■ **Exercise**
Rewrite the listing with each "screenshot" changed to "screen capture" and everything else left as it stands.

Stored items:

# # # # #

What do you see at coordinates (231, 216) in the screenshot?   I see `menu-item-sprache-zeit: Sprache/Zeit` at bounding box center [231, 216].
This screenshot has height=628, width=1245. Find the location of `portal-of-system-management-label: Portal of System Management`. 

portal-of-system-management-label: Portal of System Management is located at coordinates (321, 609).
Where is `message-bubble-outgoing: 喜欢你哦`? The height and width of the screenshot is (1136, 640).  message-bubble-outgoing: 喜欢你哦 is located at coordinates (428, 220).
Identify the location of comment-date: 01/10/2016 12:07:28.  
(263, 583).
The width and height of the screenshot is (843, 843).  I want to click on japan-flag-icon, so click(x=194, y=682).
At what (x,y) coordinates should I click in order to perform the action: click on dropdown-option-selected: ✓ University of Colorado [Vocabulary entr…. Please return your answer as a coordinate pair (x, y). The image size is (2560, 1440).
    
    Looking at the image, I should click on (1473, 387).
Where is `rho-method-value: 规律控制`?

# # # # #

■ **Reply to the exercise**
What do you see at coordinates (231, 216) in the screen capture?   I see `menu-item-sprache-zeit: Sprache/Zeit` at bounding box center [231, 216].
This screen capture has height=628, width=1245. Find the location of `portal-of-system-management-label: Portal of System Management`. 

portal-of-system-management-label: Portal of System Management is located at coordinates (321, 609).
Where is `message-bubble-outgoing: 喜欢你哦`? The height and width of the screen capture is (1136, 640).  message-bubble-outgoing: 喜欢你哦 is located at coordinates (428, 220).
Identify the location of comment-date: 01/10/2016 12:07:28.  
(263, 583).
The width and height of the screen capture is (843, 843).  I want to click on japan-flag-icon, so click(x=194, y=682).
At what (x,y) coordinates should I click in order to perform the action: click on dropdown-option-selected: ✓ University of Colorado [Vocabulary entr…. Please return your answer as a coordinate pair (x, y). The image size is (2560, 1440).
    
    Looking at the image, I should click on (1473, 387).
Where is `rho-method-value: 规律控制`?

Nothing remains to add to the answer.